En effet, si vous accepter de payer pour visiter ce site, c'est pour son contenu particulier. Ce contenu, il faut le produire. Payer les modèles, les photographes, les studios. Comment pensez-vous que cet argent leur parvient? Par les droits d'auteur que leurs versent les webmasters? Et bien apprenez que dans une grande partie des cas, ils oublient!

A part quelques officines qui ont leurs moyens de production propres, ce que vous trouvez derrière votre AVS a été puisé dans les magazines, sur le web, et même sur des sites gratuits. Cela s'appelle du vol, et vous en êtes le complice. Et en plus, vous payez le voleur! Nous ne prétendons pas que c'est une généralité, ce n'en est pas une, mais nous l'avons constaté à maintes reprises.

Sans les AVS, les serveurs pour adulte disparaîtraient.

C'est fort probable. Et je serais le premier à le regretter. Mais si la clé du problème est de délivrer un certicicat de majorité, il y a certainement d'autres solutions plus saines.

Mais il y a plus grave. Au départ, l'objectif est de protéger les mineurs. Nous n'en avons jamais vu la moindre préoccupation sur les sites des certifieurs. Ils n'offrent aucune garantie. La seule chose qu'ils certifient c'est qu'ils ont encaissé votre carte de crédit. C'est donc ni plus ni moins qu'un ticket de caisse que vous avez entre les mains.

Si des mineurs parviennent à s'en procurer et si des parents déposent plainte, le webmaster n'a aucune protection! Le volet légal, qui est pourtant la seule justification avancée du système, est totalement absent. De même que le respect des droits d'auteurs que ce système pousse à enfreindre, et qui n'est jamais évoqué.

Les marchands de certificats se lavent les mains de toutes les conséquences.

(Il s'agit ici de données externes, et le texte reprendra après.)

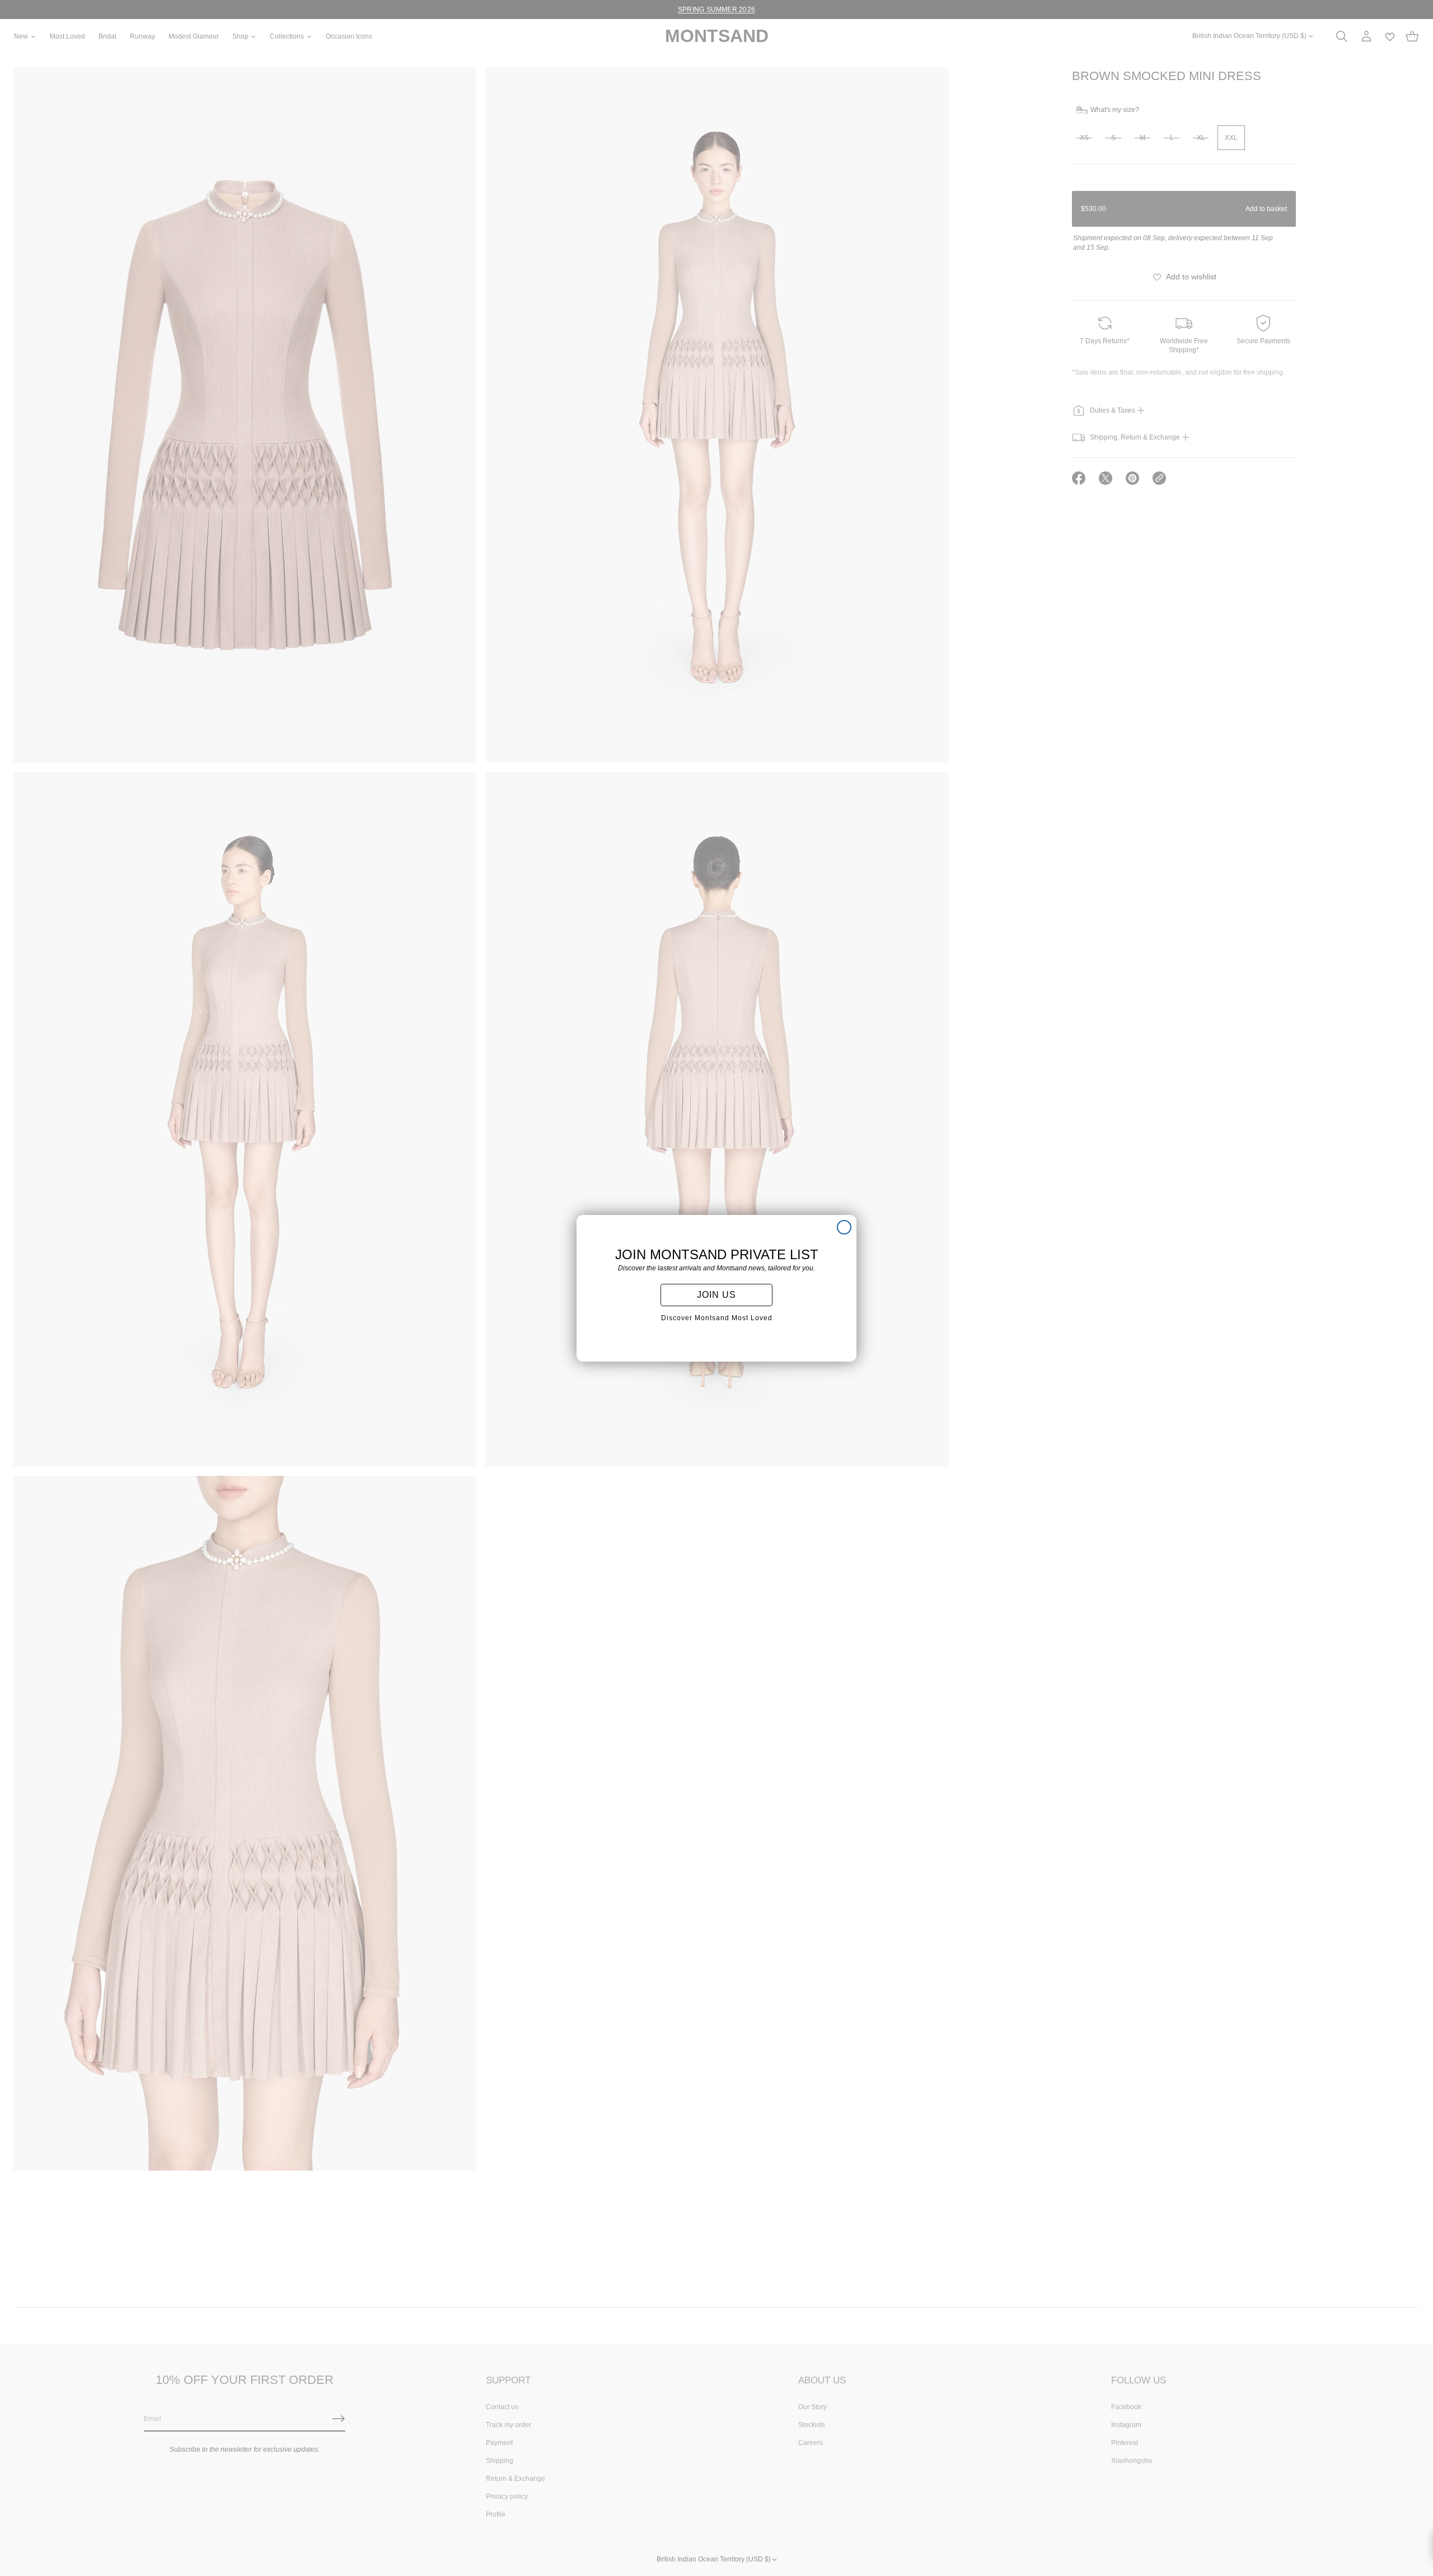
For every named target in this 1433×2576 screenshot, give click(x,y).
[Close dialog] (844, 1227)
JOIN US (716, 1294)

Plus grave, ils laissent les webmasters amateurs prendre les risques et ne répondent pas au problème posé.

On va pas faire un vélo pour le prix de deux places de cinéma?

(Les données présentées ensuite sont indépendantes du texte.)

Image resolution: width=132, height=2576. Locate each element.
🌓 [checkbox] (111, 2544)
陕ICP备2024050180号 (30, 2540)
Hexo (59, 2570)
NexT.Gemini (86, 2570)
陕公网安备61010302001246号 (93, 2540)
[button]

Non, si le vôtre est un cinéma où vous payez la caissière et la salle, mais ni les réalisateurs ni les acteurs.

Comme d'habitude, c'est vous qui voyez. Ce document vise seulement à vous informer, pas à vous culpabiliser. Vous avez maintenant tous les éléments en main pour agir comme bon vous semble.

Existe-t-il des alternatives?

Aujourd'hui: non. Cependant, il est tout-à-fait possible de confier le rôle de certifieur à une association bénévole. Le système des certifieurs est simple, il ne repose sur aucune technologie propriétaire, son implémentation est à la portée d'une association qui, évidemment, ne reverserait pas d'argent aux webmatsers.

Cependant, aucune ne peut prendre aujourd'hui le risque de voir sa responsabilité engagée dans la question de la protection des mineurs. C'est un problème légal autrement épineux. Un tel certificat, nous l'avons dit, n'a aucune valeur juridique. Présenté comme un simple "ticket de caisse" (ce qu'il est), son émetteur tombe probablement sous l'accusation de diffusion pornographique ou de proxénétisme.

La protection des mineurs sur le web ne doit pas se transformer en interdiction des web pour adultes. C'est un problème politique qui déborde largement du cadre de ce document.